The Biden Administration approved the ConocoPhillips Willow Project on Monday, March 13, leaving many local environmentalists upset.
The project grants the organization of three drilling sites in the National Petroleum Reserve Alaska, or the NPR-A.
Despite the project being reduced from five drill sites to three, it is still expected to add nearly 280 million tons of greenhouse gasses into the atmosphere over the three decades that it will take place, according to a report from the U.S. Department of Interior, or DOI.
Doug Bessette, an assistant professor in MSU's Department of Community Sustainability, said he was surprised and disappointed by Biden’s approval of the project.
“This is solely aimed at the 2024 election and to provide him with some argument he can make to show that he cares about energy prices, but it totally negates everything that he has said he’s been trying to do to mitigate emissions as rapidly as we need to," Bessette said.
Comparative cultures and politics sophomore Jesse Estrada-White is an organizer for Sunrise MSU, a student environmental organization that aims to end climate change.
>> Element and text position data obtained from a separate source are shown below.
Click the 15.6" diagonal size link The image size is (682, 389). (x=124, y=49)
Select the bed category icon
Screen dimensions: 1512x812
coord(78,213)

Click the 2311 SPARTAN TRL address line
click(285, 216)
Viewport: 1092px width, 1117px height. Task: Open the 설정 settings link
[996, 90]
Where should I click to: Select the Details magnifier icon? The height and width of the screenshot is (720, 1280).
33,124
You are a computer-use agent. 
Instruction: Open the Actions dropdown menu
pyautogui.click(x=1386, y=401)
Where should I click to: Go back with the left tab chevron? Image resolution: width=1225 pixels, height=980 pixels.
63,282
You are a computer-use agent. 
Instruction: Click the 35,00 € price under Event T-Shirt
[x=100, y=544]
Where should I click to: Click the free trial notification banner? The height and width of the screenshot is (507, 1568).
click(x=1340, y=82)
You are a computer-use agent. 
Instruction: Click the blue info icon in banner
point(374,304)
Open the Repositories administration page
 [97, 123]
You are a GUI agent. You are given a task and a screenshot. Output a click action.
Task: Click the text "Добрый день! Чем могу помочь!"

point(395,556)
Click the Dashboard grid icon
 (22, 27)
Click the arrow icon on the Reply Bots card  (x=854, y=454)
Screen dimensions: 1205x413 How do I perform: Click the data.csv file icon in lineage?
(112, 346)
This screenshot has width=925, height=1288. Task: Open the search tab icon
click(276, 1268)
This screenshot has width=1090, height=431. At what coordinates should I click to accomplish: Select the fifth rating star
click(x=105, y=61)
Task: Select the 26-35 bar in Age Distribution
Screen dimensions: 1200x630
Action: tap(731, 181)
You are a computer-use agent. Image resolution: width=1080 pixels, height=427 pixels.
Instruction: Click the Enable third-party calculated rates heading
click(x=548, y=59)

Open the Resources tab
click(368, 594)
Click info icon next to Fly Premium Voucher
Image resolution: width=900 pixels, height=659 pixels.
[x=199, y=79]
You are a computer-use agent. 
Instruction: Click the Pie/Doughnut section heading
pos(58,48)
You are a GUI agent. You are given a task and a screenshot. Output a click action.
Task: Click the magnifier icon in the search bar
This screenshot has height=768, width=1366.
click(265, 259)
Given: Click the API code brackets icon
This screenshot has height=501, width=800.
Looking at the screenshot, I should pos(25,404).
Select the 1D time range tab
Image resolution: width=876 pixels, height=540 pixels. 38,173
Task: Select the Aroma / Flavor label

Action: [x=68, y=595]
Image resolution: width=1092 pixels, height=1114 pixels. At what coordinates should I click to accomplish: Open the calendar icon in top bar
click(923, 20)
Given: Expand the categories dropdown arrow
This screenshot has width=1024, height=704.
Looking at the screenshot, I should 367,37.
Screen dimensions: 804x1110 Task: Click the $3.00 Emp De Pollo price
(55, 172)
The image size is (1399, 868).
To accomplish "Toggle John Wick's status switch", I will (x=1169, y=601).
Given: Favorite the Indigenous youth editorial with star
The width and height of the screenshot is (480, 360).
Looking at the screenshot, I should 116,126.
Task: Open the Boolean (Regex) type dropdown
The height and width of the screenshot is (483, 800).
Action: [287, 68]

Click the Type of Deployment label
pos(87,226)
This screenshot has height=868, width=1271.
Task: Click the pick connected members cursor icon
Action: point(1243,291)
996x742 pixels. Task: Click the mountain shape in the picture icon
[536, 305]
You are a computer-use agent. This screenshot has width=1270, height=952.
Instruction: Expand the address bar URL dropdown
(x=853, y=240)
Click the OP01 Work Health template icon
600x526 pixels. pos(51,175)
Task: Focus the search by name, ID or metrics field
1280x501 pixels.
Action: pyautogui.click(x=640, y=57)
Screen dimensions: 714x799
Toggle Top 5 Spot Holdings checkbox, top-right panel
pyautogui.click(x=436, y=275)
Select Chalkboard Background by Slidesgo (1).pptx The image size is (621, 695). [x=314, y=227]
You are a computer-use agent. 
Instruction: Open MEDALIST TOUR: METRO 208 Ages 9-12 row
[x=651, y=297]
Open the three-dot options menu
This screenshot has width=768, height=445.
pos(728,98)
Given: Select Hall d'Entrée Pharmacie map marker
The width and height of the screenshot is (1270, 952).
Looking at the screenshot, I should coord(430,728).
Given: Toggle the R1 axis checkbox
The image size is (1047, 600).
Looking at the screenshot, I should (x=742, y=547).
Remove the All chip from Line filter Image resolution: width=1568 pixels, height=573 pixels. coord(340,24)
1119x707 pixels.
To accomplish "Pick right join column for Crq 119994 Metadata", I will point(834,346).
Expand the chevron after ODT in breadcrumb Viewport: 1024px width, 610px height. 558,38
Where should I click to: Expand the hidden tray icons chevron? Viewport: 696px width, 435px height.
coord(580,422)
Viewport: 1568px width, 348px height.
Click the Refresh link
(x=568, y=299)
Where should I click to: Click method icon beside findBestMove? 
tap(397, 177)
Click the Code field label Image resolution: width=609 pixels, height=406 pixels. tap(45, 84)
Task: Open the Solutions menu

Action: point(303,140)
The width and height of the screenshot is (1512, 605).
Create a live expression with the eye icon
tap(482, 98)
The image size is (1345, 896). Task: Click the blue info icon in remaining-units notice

He called the project's approval "an act of environmental racism" and a "human rights and climate crisis issue."
“It’s an act of environmental racism and a continuation of colonialism and all of the harms and all of the negative impacts that go along with an act of environmental racism,” Estrada-White said. “It’s just continuing the violence that Native communities in Alaska have faced for centuries and it puts their entire environment at risk, not just the ecosystem but the place they live and the environment they rely on to provide for them.”
A release from the DOI said Biden plans to take action to designate 2.8 million acres in the Arctic Ocean as "off limits" for future oil and gas leasing to ensure the protection of wildlife habitats.
Estrada-White doesn't think that this “makes up” for Biden's approval of the oil drilling.
“We can’t live in a world where we oil drill in one area and then preserve wetlands in another area because we’re still releasing the fossil fuel emissions from that oil drilling,” Estrada-White said. “Protecting some other environment does not make up for the damage that they’re going to do and it definitely doesn’t make up for the racist and colonial acts they’re committing in Alaska."
Political theory and constitutional democracy junior Liam Richichi, who serves as MSU Democrat's secretary, said he understands the pressure the Biden-Administration was facing, citing the war in Ukraine and the EU's refusal to use Russian oil as a reason for the U.S. to ramp up its oil exports.
Richichi acknowledges that approval of the Willow Project seems counterintuitive to Biden’s promises of reducing carbon emissions, but says the aid provided to the EU through this export of oil will help to make the countries more stable, giving them the ability to reach their climate goals later on.
“If we allow these economies just to kind of flop on their belly without Russian oil, it’s going to be a lot longer until they bounce back and then we have to wait until that bounce back for more climate action to happen,” Richichi said. “It’s kind of like the long-term gains, that’s kind of how I look at it."
Because ConocoPhillips held existing oil leases in the NPR-A , some believe that Biden may have had his hands tied when it came to approving the project and turning it down might have led to further legal action from the company.
Estrada-White disagrees. He said there was more the Biden-Administration could have done to prevent the project from being approved.
“There’s a very strong legal argument that Earthjustice has been putting together, I believe, against the Willow Project and so I think that’s sort of just a fallback for the Biden-Administration, a cop-out almost,” he said.
When it comes to the potential legal action Biden could have faced for denying the project, Bessette says Biden should have stuck to his climate change agenda and had a “bring it on” mindset when it came to possible repercussions.
“So what he gets some legal action? He could have at least stalled it. We know that on the fossil fuel side of things, they are the first to prolong and delay and try to get things held up in court, I don’t know why Biden doesn’t do the same thing,” Bessette said.
Estrada-White said the MSU Sunrise Movement plans to look towards the National Sunrise Movement for its next steps in advocating against the project.
MSU’s Sunrise reposted a message from The National Sunrise Movement’s page following the approval of the project. It stated, “Instead of sticking to his own climate goals and listening to the people of Village of Nuiqsut and the millions of young people who carried the party for the last three election cycles, he is letting the fossil fuel industry have their way.”